§ Work item: Quote word for word the entries that open with the line containing "coordinates (281, 322)." and close with the line containing "(2061, 58).".

§ Working data:
-- Opening Marker --

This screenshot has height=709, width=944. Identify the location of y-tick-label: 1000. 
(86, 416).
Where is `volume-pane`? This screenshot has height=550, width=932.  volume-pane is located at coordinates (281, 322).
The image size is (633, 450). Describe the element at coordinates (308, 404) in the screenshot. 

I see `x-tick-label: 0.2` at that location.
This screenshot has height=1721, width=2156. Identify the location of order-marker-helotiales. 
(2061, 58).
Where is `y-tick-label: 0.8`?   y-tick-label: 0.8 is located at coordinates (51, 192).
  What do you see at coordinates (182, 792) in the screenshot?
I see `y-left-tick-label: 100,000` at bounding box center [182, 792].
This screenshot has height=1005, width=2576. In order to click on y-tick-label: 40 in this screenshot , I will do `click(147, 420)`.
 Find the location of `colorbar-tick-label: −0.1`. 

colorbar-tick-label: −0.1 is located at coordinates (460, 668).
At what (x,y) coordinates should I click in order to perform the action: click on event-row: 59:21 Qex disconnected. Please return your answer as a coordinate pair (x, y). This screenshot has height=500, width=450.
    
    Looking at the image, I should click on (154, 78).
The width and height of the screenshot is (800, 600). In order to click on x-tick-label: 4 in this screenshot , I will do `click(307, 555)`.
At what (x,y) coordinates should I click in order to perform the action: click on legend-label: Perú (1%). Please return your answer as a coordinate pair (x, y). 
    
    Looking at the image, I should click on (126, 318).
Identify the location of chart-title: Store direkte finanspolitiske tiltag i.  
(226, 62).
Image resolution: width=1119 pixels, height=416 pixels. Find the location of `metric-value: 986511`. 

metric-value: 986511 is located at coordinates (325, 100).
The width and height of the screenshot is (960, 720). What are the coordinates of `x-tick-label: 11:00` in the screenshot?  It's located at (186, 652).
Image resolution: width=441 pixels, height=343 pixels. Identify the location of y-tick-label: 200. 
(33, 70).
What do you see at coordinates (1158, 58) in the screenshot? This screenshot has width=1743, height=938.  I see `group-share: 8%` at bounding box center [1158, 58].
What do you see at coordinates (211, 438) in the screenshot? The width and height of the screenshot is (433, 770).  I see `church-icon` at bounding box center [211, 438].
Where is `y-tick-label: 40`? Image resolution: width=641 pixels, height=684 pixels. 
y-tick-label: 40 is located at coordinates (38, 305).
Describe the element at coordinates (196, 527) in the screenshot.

-- Closing Marker --

§ Finished task:
Where is `volume-pane`? This screenshot has height=550, width=932.  volume-pane is located at coordinates (281, 322).
The image size is (633, 450). Describe the element at coordinates (308, 404) in the screenshot. 

I see `x-tick-label: 0.2` at that location.
This screenshot has height=1721, width=2156. Identify the location of order-marker-helotiales. 
(2061, 58).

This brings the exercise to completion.